* _WHAT TO DO_:
Print, exactly as written, the line in the entries below that contains "Click the Bluetooth radio modules icon" and every line after it up to and including the last. Omit pictures.

#### EXTRACTED INFORMATION ####

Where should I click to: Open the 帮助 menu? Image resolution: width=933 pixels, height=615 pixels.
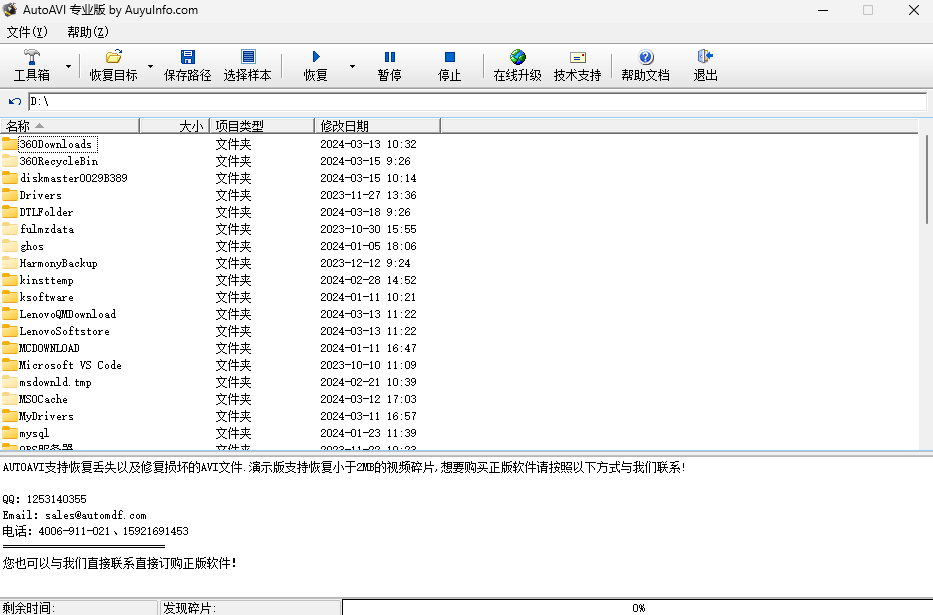[87, 32]
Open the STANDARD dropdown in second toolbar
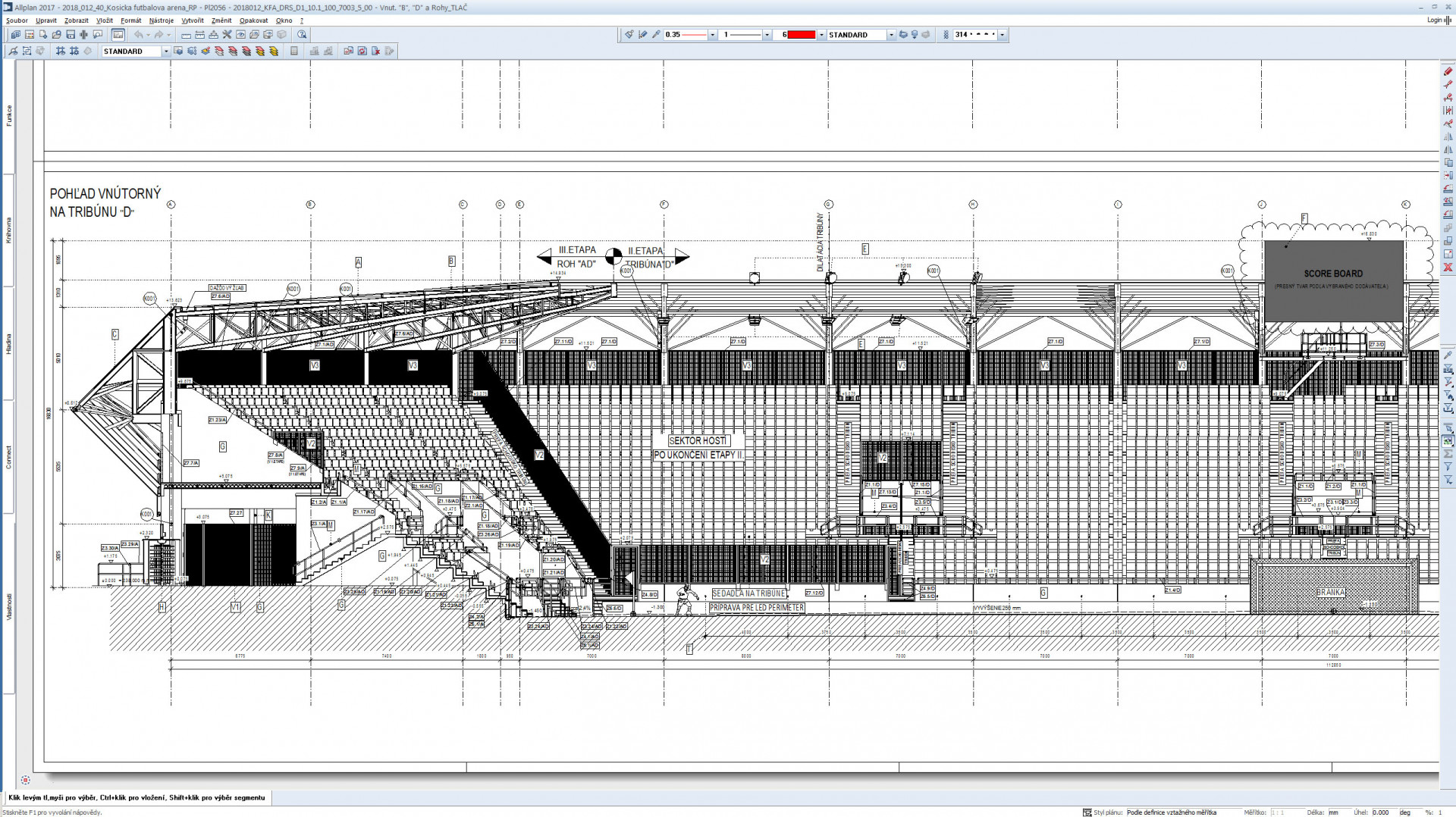 pos(165,52)
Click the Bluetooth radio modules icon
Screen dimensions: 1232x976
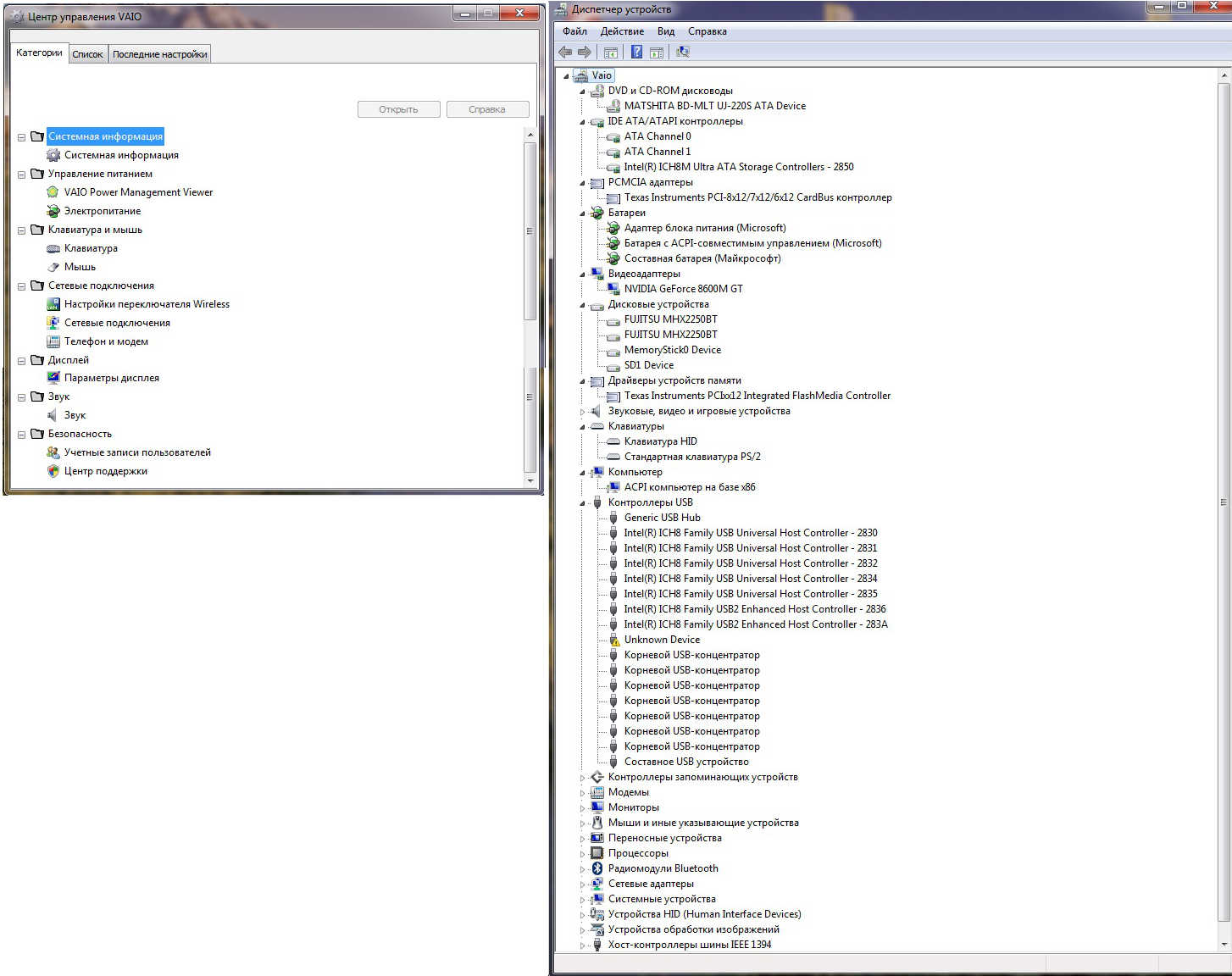pos(597,868)
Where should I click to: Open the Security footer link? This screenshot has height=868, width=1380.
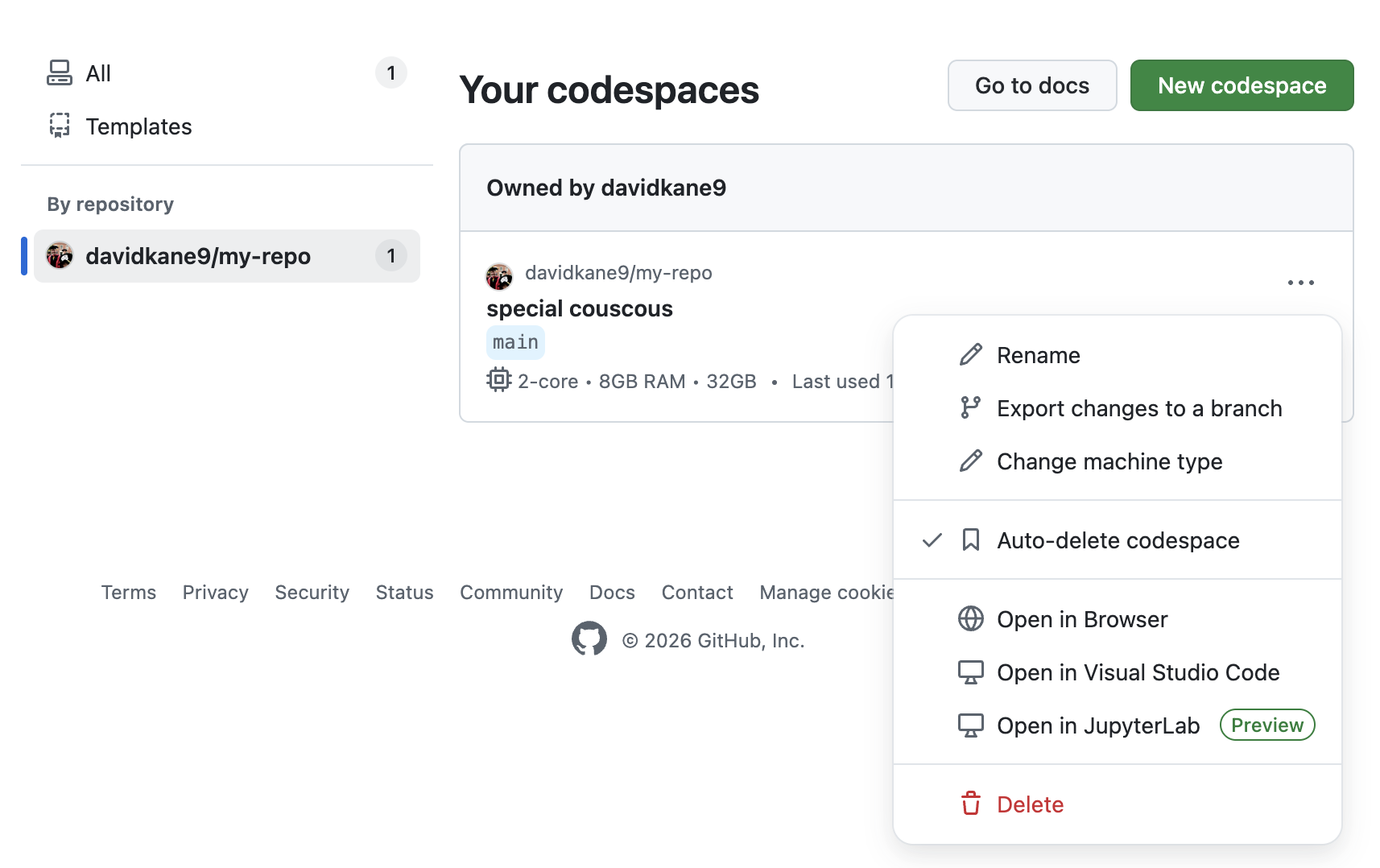[312, 593]
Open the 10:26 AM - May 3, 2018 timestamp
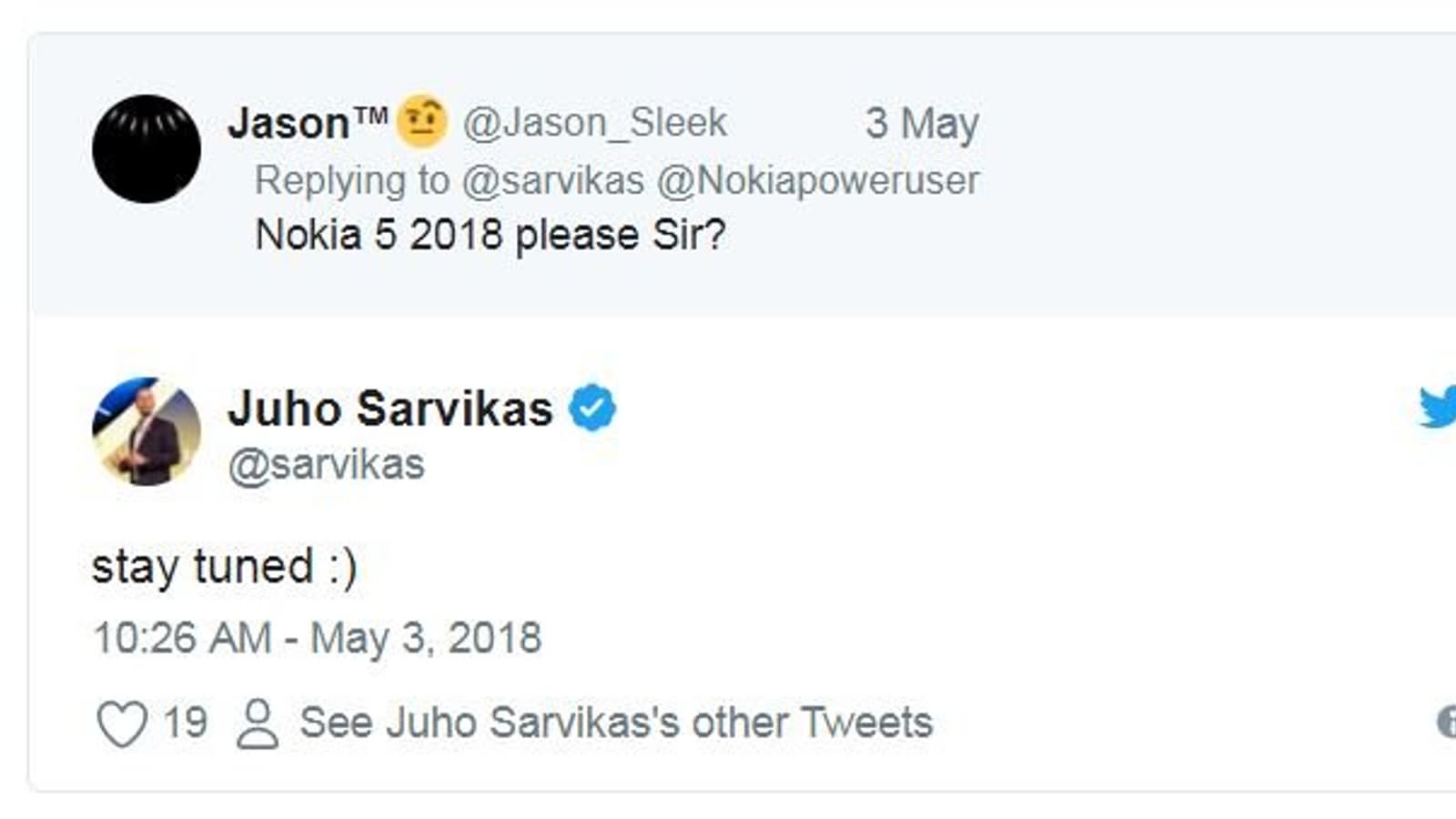The height and width of the screenshot is (819, 1456). (x=317, y=638)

####

* _PROBLEM SOLUTION_:
Click the Bluetooth radio modules icon
Screen dimensions: 1232x976
pos(597,868)
Where should I click to: Open the Security footer link? This screenshot has height=868, width=1380.
[312, 593]
Open the 10:26 AM - May 3, 2018 timestamp
The height and width of the screenshot is (819, 1456). (x=317, y=638)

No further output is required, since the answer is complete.